What needs to be done:
Copy every record below, exactly as written.

* * * * *

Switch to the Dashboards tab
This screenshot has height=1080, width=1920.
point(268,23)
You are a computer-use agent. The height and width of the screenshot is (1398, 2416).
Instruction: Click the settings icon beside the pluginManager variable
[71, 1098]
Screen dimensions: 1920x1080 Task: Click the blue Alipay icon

* * * * *

Response:
Switch to the Dashboards tab
This screenshot has height=1080, width=1920.
point(268,23)
You are a computer-use agent. The height and width of the screenshot is (1398, 2416).
Instruction: Click the settings icon beside the pluginManager variable
[71, 1098]
Screen dimensions: 1920x1080 Task: Click the blue Alipay icon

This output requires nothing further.